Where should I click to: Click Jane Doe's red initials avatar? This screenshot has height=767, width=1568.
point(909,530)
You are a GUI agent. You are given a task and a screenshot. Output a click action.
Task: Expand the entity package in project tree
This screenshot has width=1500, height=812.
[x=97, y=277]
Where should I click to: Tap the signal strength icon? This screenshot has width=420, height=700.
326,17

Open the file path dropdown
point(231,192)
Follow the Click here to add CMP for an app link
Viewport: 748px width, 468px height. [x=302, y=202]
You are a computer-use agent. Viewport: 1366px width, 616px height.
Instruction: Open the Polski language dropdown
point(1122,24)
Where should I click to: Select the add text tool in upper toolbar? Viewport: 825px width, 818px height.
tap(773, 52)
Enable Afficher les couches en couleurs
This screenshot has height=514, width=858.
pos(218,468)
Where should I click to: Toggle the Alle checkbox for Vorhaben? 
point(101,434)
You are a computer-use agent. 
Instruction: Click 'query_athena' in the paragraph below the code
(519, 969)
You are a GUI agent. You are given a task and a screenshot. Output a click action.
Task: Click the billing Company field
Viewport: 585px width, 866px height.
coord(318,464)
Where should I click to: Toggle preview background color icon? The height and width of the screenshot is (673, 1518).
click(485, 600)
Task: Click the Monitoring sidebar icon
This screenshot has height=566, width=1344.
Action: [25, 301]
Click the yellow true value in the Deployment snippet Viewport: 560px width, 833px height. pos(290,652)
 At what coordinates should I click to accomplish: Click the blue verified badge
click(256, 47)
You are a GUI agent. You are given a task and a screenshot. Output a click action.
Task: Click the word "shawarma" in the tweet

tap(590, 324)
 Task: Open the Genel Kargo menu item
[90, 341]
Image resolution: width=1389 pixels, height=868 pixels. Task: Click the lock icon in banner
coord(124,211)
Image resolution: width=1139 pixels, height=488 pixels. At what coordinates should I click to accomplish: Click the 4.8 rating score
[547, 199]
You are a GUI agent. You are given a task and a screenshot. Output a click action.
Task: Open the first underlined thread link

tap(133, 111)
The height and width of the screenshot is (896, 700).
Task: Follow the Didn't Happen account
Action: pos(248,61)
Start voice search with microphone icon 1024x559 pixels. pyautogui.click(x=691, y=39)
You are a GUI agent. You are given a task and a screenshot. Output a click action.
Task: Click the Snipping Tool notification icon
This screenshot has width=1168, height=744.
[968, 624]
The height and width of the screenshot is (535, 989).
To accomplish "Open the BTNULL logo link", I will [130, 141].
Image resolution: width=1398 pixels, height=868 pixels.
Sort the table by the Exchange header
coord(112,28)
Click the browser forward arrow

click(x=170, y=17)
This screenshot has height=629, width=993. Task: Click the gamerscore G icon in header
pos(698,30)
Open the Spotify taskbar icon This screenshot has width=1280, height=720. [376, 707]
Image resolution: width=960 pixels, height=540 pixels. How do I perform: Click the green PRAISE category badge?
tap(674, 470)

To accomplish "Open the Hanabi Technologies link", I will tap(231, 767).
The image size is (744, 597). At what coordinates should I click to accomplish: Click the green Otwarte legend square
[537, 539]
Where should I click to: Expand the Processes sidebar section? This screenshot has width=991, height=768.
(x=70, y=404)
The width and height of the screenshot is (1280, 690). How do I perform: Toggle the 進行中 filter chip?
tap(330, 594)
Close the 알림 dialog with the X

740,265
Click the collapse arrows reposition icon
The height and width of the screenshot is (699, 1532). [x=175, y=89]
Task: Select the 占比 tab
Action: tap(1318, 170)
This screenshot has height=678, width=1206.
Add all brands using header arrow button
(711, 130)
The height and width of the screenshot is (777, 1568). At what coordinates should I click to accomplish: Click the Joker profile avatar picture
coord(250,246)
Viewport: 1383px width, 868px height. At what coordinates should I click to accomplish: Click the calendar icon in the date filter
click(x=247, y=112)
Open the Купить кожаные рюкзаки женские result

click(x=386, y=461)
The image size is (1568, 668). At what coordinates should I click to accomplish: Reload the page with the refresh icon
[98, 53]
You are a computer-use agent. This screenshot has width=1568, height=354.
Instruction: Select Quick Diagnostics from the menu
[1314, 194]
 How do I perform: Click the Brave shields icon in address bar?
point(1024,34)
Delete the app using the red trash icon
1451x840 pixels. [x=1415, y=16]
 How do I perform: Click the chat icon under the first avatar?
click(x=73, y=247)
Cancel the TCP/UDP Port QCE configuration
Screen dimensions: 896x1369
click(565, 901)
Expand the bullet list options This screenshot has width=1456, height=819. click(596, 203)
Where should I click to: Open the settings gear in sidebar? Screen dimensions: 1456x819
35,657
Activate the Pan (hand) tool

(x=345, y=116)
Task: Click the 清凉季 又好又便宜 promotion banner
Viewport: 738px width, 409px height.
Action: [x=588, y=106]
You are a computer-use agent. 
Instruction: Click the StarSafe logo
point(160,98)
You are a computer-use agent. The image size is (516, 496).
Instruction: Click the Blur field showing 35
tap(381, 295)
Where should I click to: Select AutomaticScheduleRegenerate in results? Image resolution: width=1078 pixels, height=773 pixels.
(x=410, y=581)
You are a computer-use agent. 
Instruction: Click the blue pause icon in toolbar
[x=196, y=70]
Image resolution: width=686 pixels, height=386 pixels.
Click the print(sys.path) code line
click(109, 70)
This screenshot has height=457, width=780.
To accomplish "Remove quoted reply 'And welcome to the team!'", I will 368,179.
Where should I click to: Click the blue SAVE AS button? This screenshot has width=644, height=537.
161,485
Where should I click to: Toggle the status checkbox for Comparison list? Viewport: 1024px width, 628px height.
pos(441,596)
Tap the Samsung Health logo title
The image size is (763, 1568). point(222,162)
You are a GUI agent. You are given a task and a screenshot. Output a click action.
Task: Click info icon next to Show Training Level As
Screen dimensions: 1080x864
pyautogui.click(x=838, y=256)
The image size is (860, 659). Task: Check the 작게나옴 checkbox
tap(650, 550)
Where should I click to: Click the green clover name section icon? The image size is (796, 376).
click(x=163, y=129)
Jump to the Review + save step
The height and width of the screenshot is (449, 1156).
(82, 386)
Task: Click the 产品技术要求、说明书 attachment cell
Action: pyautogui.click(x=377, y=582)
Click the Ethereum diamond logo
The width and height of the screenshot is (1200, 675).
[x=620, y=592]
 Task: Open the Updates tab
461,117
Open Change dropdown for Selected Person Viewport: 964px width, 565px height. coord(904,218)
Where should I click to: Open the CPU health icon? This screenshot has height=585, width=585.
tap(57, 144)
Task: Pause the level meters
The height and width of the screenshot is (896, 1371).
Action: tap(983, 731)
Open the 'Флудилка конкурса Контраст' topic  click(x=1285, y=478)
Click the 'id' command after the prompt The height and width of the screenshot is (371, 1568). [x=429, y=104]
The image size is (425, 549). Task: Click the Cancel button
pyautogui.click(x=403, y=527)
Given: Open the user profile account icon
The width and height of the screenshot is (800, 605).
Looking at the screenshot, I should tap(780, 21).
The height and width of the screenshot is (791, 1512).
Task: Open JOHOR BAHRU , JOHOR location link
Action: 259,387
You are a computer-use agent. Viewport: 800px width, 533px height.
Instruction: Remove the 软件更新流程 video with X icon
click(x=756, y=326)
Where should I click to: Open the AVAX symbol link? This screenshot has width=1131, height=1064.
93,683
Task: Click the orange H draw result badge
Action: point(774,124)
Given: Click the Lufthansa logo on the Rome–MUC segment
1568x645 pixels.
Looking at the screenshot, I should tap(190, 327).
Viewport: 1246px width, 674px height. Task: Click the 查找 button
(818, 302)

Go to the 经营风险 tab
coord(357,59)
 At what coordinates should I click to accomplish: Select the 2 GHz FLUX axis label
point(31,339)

◇ ◇ ◇

* [Requirement] Update the records above so that every occurrence of "GUI agent" reads "screen agent", and leave all other text unchanged.

* [Solution]
Where should I click to: Click Jane Doe's red initials avatar? This screenshot has height=767, width=1568.
point(909,530)
You are a screen agent. You are given a task and a screenshot. Output a click action.
Task: Expand the entity package in project tree
This screenshot has width=1500, height=812.
[x=97, y=277]
Where should I click to: Tap the signal strength icon? This screenshot has width=420, height=700.
326,17

Open the file path dropdown
point(231,192)
Follow the Click here to add CMP for an app link
Viewport: 748px width, 468px height. [x=302, y=202]
You are a computer-use agent. Viewport: 1366px width, 616px height.
Instruction: Open the Polski language dropdown
point(1122,24)
Where should I click to: Select the add text tool in upper toolbar? Viewport: 825px width, 818px height.
tap(773, 52)
Enable Afficher les couches en couleurs
This screenshot has height=514, width=858.
pos(218,468)
Where should I click to: Toggle the Alle checkbox for Vorhaben? 
point(101,434)
You are a computer-use agent. 
Instruction: Click 'query_athena' in the paragraph below the code
(519, 969)
You are a screen agent. You are given a task and a screenshot. Output a click action.
Task: Click the billing Company field
Viewport: 585px width, 866px height.
coord(318,464)
Where should I click to: Toggle preview background color icon? The height and width of the screenshot is (673, 1518).
click(485, 600)
Task: Click the Monitoring sidebar icon
This screenshot has height=566, width=1344.
Action: [25, 301]
Click the yellow true value in the Deployment snippet Viewport: 560px width, 833px height. pos(290,652)
 At what coordinates should I click to accomplish: Click the blue verified badge
click(256, 47)
You are a screen agent. You are given a task and a screenshot. Output a click action.
Task: Click the word "shawarma" in the tweet

tap(590, 324)
 Task: Open the Genel Kargo menu item
[90, 341]
Image resolution: width=1389 pixels, height=868 pixels. Task: Click the lock icon in banner
coord(124,211)
Image resolution: width=1139 pixels, height=488 pixels. At what coordinates should I click to accomplish: Click the 4.8 rating score
[547, 199]
You are a screen agent. You are given a task and a screenshot. Output a click action.
Task: Open the first underlined thread link

tap(133, 111)
The height and width of the screenshot is (896, 700).
Task: Follow the Didn't Happen account
Action: pos(248,61)
Start voice search with microphone icon 1024x559 pixels. pyautogui.click(x=691, y=39)
You are a screen agent. You are given a task and a screenshot. Output a click action.
Task: Click the Snipping Tool notification icon
This screenshot has width=1168, height=744.
[968, 624]
The height and width of the screenshot is (535, 989).
To accomplish "Open the BTNULL logo link", I will [130, 141].
Image resolution: width=1398 pixels, height=868 pixels.
Sort the table by the Exchange header
coord(112,28)
Click the browser forward arrow

click(x=170, y=17)
This screenshot has height=629, width=993. Task: Click the gamerscore G icon in header
pos(698,30)
Open the Spotify taskbar icon This screenshot has width=1280, height=720. [376, 707]
Image resolution: width=960 pixels, height=540 pixels. How do I perform: Click the green PRAISE category badge?
tap(674, 470)

To accomplish "Open the Hanabi Technologies link", I will tap(231, 767).
The image size is (744, 597). At what coordinates should I click to accomplish: Click the green Otwarte legend square
[537, 539]
Where should I click to: Expand the Processes sidebar section? This screenshot has width=991, height=768.
(x=70, y=404)
The width and height of the screenshot is (1280, 690). How do I perform: Toggle the 進行中 filter chip?
tap(330, 594)
Close the 알림 dialog with the X

740,265
Click the collapse arrows reposition icon
The height and width of the screenshot is (699, 1532). [x=175, y=89]
Task: Select the 占比 tab
Action: tap(1318, 170)
This screenshot has height=678, width=1206.
Add all brands using header arrow button
(711, 130)
The height and width of the screenshot is (777, 1568). At what coordinates should I click to accomplish: Click the Joker profile avatar picture
coord(250,246)
Viewport: 1383px width, 868px height. At what coordinates should I click to accomplish: Click the calendar icon in the date filter
click(x=247, y=112)
Open the Купить кожаные рюкзаки женские result

click(x=386, y=461)
The image size is (1568, 668). At what coordinates should I click to accomplish: Reload the page with the refresh icon
[98, 53]
You are a computer-use agent. This screenshot has width=1568, height=354.
Instruction: Select Quick Diagnostics from the menu
[1314, 194]
 How do I perform: Click the Brave shields icon in address bar?
point(1024,34)
Delete the app using the red trash icon
1451x840 pixels. [x=1415, y=16]
 How do I perform: Click the chat icon under the first avatar?
click(x=73, y=247)
Cancel the TCP/UDP Port QCE configuration
Screen dimensions: 896x1369
click(565, 901)
Expand the bullet list options This screenshot has width=1456, height=819. click(596, 203)
Where should I click to: Open the settings gear in sidebar? Screen dimensions: 1456x819
35,657
Activate the Pan (hand) tool

(x=345, y=116)
Task: Click the 清凉季 又好又便宜 promotion banner
Viewport: 738px width, 409px height.
Action: [x=588, y=106]
You are a computer-use agent. 
Instruction: Click the StarSafe logo
point(160,98)
You are a computer-use agent. The image size is (516, 496).
Instruction: Click the Blur field showing 35
tap(381, 295)
Where should I click to: Select AutomaticScheduleRegenerate in results? Image resolution: width=1078 pixels, height=773 pixels.
(x=410, y=581)
You are a computer-use agent. 
Instruction: Click the blue pause icon in toolbar
[x=196, y=70]
Image resolution: width=686 pixels, height=386 pixels.
Click the print(sys.path) code line
click(109, 70)
This screenshot has height=457, width=780.
To accomplish "Remove quoted reply 'And welcome to the team!'", I will 368,179.
Where should I click to: Click the blue SAVE AS button? This screenshot has width=644, height=537.
161,485
Where should I click to: Toggle the status checkbox for Comparison list? Viewport: 1024px width, 628px height.
pos(441,596)
Tap the Samsung Health logo title
The image size is (763, 1568). point(222,162)
You are a screen agent. You are given a task and a screenshot. Output a click action.
Task: Click info icon next to Show Training Level As
Screen dimensions: 1080x864
pyautogui.click(x=838, y=256)
The image size is (860, 659). Task: Check the 작게나옴 checkbox
tap(650, 550)
Where should I click to: Click the green clover name section icon? The image size is (796, 376).
click(x=163, y=129)
Jump to the Review + save step
The height and width of the screenshot is (449, 1156).
(82, 386)
Task: Click the 产品技术要求、说明书 attachment cell
Action: pyautogui.click(x=377, y=582)
Click the Ethereum diamond logo
The width and height of the screenshot is (1200, 675).
[x=620, y=592]
 Task: Open the Updates tab
461,117
Open Change dropdown for Selected Person Viewport: 964px width, 565px height. coord(904,218)
Where should I click to: Open the CPU health icon? This screenshot has height=585, width=585.
tap(57, 144)
Task: Pause the level meters
The height and width of the screenshot is (896, 1371).
Action: tap(983, 731)
Open the 'Флудилка конкурса Контраст' topic  click(x=1285, y=478)
Click the 'id' command after the prompt The height and width of the screenshot is (371, 1568). [x=429, y=104]
The image size is (425, 549). Task: Click the Cancel button
pyautogui.click(x=403, y=527)
Given: Open the user profile account icon
The width and height of the screenshot is (800, 605).
Looking at the screenshot, I should tap(780, 21).
The height and width of the screenshot is (791, 1512).
Task: Open JOHOR BAHRU , JOHOR location link
Action: 259,387
You are a computer-use agent. Viewport: 800px width, 533px height.
Instruction: Remove the 软件更新流程 video with X icon
click(x=756, y=326)
Where should I click to: Open the AVAX symbol link? This screenshot has width=1131, height=1064.
93,683
Task: Click the orange H draw result badge
Action: point(774,124)
Given: Click the Lufthansa logo on the Rome–MUC segment
1568x645 pixels.
Looking at the screenshot, I should tap(190, 327).
Viewport: 1246px width, 674px height. Task: Click the 查找 button
(818, 302)

Go to the 经营风险 tab
coord(357,59)
 At what coordinates should I click to accomplish: Select the 2 GHz FLUX axis label
point(31,339)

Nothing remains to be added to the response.